Exercise requirements:
Transcribe exactly the lines from the one containing "Task: Sort by 搜索涨幅 arrows icon" through the end of the data, both included. Leave out pictures.

The records:
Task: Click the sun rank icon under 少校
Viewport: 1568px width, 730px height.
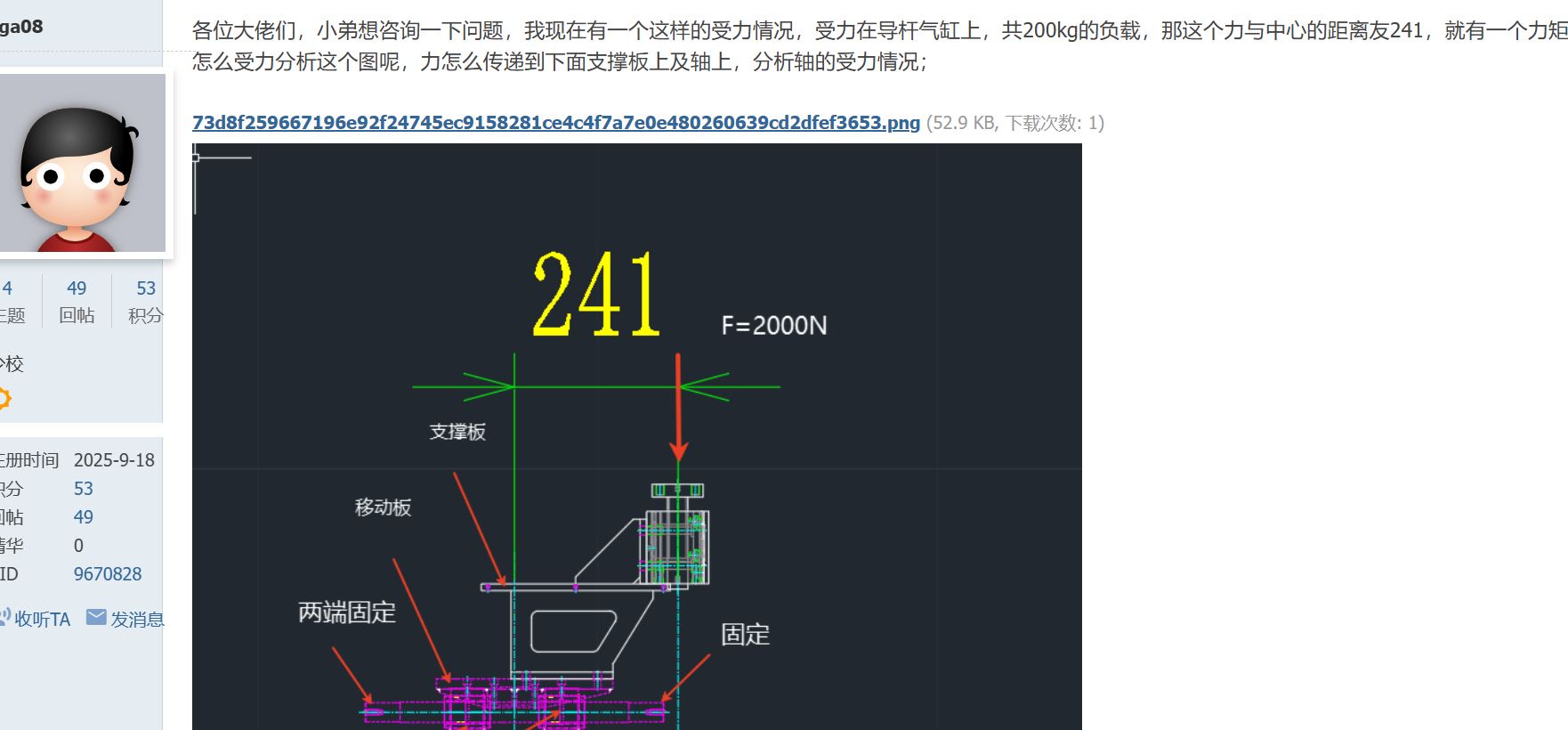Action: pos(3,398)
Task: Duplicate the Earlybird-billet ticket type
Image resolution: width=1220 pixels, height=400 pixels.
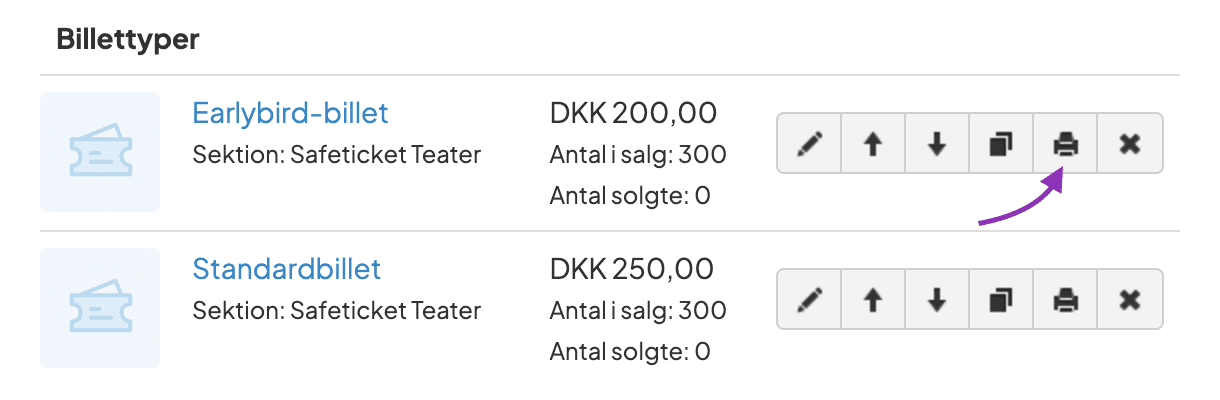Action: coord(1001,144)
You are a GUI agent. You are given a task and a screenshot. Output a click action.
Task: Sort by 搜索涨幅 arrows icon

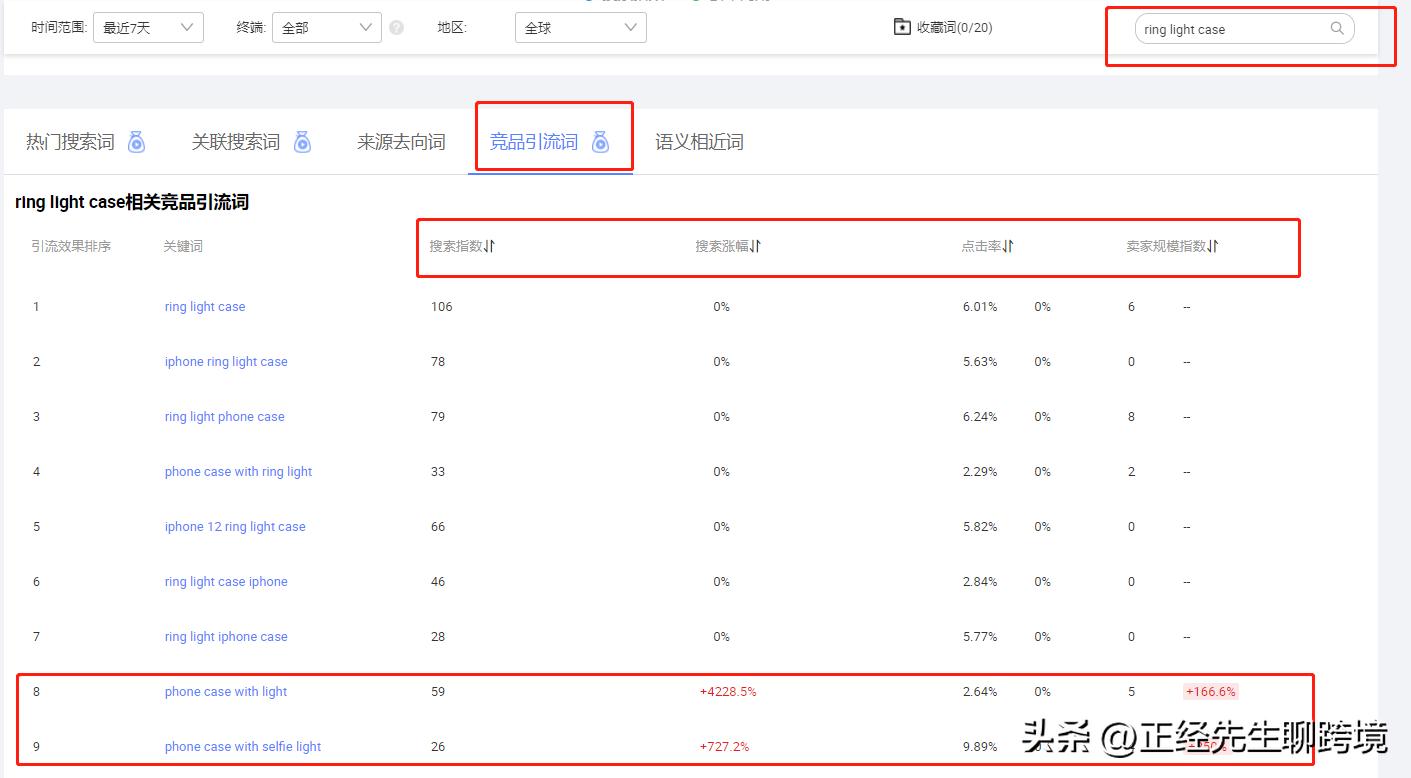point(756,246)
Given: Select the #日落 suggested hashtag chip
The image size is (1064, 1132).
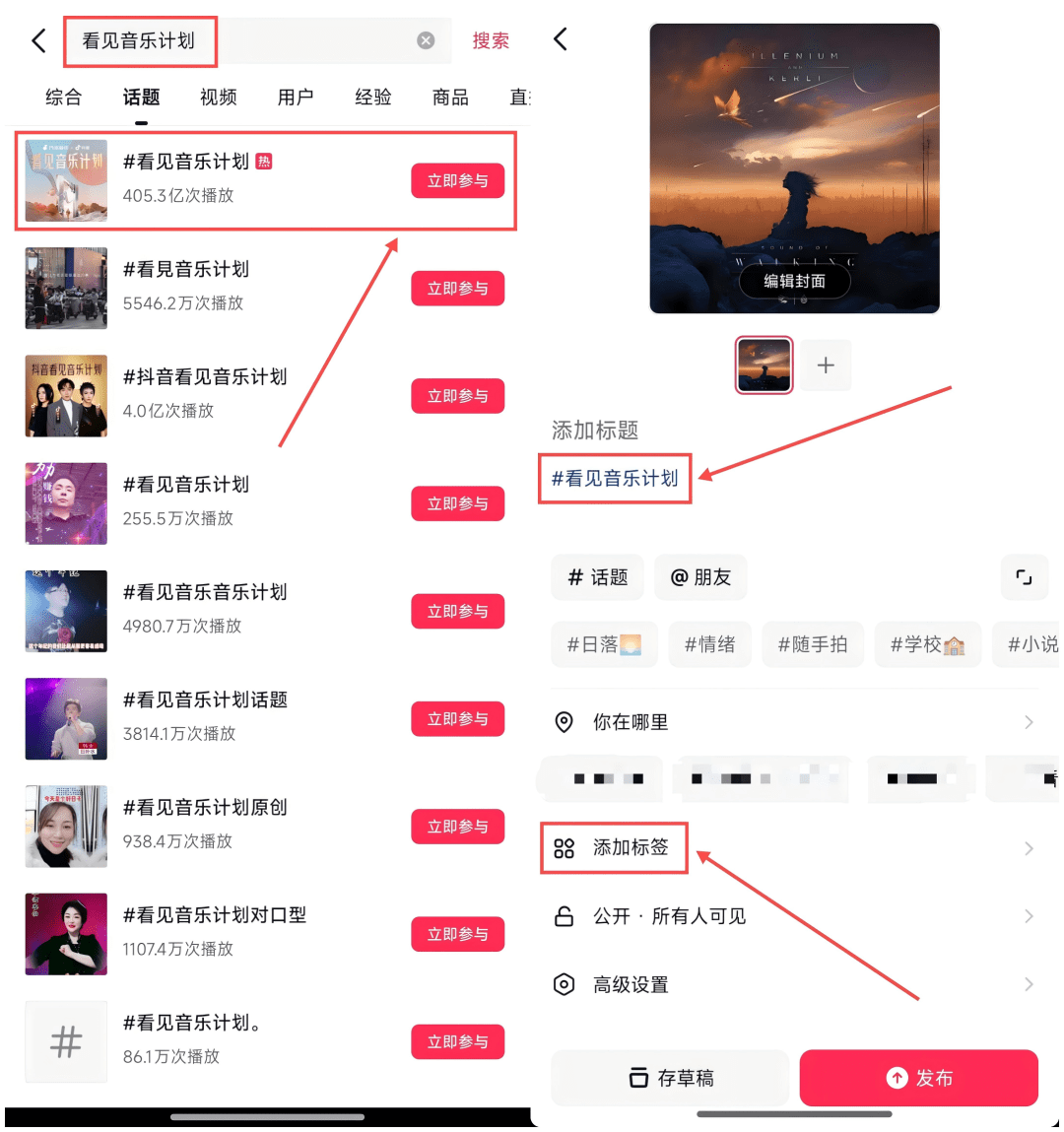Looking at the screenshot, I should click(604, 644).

Answer to the exercise:
Task: Sort by 搜索涨幅 arrows icon

point(756,246)
Given: Select the #日落 suggested hashtag chip
The image size is (1064, 1132).
Looking at the screenshot, I should click(604, 644).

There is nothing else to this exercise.